_Exercise prompt_.
Find the line in the entries below that contains "April 2023 (52, 1720)". Repeat it exactly, and every line after it through the line that contains "February 2023 (60, 1745)".
==== Information provided ====
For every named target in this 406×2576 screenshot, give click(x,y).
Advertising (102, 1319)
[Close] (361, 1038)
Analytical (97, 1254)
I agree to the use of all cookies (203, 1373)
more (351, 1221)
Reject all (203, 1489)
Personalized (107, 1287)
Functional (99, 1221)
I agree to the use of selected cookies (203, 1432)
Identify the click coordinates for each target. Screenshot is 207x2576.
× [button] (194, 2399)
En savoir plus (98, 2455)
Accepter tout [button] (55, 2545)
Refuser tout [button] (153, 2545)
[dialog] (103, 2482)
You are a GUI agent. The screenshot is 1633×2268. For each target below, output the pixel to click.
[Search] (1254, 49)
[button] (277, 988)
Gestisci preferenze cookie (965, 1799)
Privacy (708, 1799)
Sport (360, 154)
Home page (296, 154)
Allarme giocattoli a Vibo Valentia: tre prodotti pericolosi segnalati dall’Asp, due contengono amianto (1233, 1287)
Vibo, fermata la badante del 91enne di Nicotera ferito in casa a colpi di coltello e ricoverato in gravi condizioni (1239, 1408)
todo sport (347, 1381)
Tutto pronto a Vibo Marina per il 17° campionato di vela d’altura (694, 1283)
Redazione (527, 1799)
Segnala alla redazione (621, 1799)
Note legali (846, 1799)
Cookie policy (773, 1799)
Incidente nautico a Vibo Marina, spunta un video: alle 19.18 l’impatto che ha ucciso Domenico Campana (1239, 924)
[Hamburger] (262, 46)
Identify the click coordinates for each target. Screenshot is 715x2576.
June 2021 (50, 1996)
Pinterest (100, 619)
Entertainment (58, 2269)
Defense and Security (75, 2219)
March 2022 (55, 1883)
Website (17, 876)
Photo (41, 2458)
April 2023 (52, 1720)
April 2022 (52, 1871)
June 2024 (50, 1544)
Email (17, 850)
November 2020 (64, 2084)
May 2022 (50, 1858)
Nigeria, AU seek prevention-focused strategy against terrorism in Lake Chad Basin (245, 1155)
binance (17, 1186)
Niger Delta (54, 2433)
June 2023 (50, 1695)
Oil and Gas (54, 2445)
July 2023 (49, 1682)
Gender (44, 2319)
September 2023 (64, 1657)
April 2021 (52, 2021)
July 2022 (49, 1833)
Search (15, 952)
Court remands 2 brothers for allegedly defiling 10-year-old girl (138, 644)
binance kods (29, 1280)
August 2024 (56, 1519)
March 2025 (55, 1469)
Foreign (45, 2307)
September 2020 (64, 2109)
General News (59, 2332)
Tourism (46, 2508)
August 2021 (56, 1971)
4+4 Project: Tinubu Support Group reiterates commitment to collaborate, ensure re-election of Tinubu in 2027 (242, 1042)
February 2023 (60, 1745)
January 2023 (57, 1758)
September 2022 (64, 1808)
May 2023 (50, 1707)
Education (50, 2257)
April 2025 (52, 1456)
====
_Worked solution_.
April 2023 (52, 1720)
April 2022 (52, 1871)
June 2024 (50, 1544)
Email (17, 850)
November 2020 (64, 2084)
May 2022 (50, 1858)
Nigeria, AU seek prevention-focused strategy against terrorism in Lake Chad Basin (245, 1155)
binance (17, 1186)
Niger Delta (54, 2433)
June 2023 (50, 1695)
Oil and Gas (54, 2445)
July 2023 (49, 1682)
Gender (44, 2319)
September 2023 (64, 1657)
April 2021 (52, 2021)
July 2022 (49, 1833)
Search (15, 952)
Court remands 2 brothers for allegedly defiling 10-year-old girl (138, 644)
binance kods (29, 1280)
August 2024 (56, 1519)
March 2025 (55, 1469)
Foreign (45, 2307)
September 2020 (64, 2109)
General News (59, 2332)
Tourism (46, 2508)
August 2021 (56, 1971)
4+4 Project: Tinubu Support Group reiterates commitment to collaborate, ensure re-election of Tinubu in 2027 (242, 1042)
February 2023 (60, 1745)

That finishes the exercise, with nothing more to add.